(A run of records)
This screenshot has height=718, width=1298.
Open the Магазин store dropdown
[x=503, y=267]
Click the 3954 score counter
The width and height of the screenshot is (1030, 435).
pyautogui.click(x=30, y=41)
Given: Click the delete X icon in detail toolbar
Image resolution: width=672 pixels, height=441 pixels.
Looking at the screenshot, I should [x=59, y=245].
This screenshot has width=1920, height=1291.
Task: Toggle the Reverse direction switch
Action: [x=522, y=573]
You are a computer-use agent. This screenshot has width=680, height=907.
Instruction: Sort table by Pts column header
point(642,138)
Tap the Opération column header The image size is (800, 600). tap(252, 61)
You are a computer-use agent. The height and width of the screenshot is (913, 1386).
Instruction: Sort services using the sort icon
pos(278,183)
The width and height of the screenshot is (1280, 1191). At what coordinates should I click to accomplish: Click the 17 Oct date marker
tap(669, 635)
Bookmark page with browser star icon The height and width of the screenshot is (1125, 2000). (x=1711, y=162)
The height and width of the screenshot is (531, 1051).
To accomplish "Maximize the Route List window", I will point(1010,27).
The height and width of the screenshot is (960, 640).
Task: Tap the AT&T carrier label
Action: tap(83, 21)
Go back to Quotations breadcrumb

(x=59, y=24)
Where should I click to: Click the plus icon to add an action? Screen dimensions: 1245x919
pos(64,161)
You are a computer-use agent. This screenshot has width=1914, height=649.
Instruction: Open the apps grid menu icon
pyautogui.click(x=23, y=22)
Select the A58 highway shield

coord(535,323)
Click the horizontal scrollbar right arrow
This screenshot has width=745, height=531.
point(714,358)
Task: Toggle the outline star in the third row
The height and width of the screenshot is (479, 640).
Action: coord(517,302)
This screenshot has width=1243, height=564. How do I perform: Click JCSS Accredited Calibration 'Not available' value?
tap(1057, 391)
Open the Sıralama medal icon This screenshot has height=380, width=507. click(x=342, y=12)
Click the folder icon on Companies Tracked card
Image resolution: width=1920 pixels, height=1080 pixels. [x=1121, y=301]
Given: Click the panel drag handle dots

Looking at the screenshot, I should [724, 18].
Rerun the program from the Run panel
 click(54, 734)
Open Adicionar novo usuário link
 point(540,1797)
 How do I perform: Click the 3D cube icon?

_Description of the task_
Reproduce the data above exactly, starting at its first line and ending at the line that contains "Bookmark page with".

_Answer to this problem_
This screenshot has height=718, width=1298.
Open the Магазин store dropdown
[x=503, y=267]
Click the 3954 score counter
The width and height of the screenshot is (1030, 435).
pyautogui.click(x=30, y=41)
Given: Click the delete X icon in detail toolbar
Image resolution: width=672 pixels, height=441 pixels.
Looking at the screenshot, I should [x=59, y=245].
This screenshot has width=1920, height=1291.
Task: Toggle the Reverse direction switch
Action: [x=522, y=573]
You are a computer-use agent. This screenshot has width=680, height=907.
Instruction: Sort table by Pts column header
point(642,138)
Tap the Opération column header The image size is (800, 600). tap(252, 61)
You are a computer-use agent. The height and width of the screenshot is (913, 1386).
Instruction: Sort services using the sort icon
pos(278,183)
The width and height of the screenshot is (1280, 1191). At what coordinates should I click to accomplish: Click the 17 Oct date marker
tap(669, 635)
Bookmark page with browser star icon The height and width of the screenshot is (1125, 2000). (x=1711, y=162)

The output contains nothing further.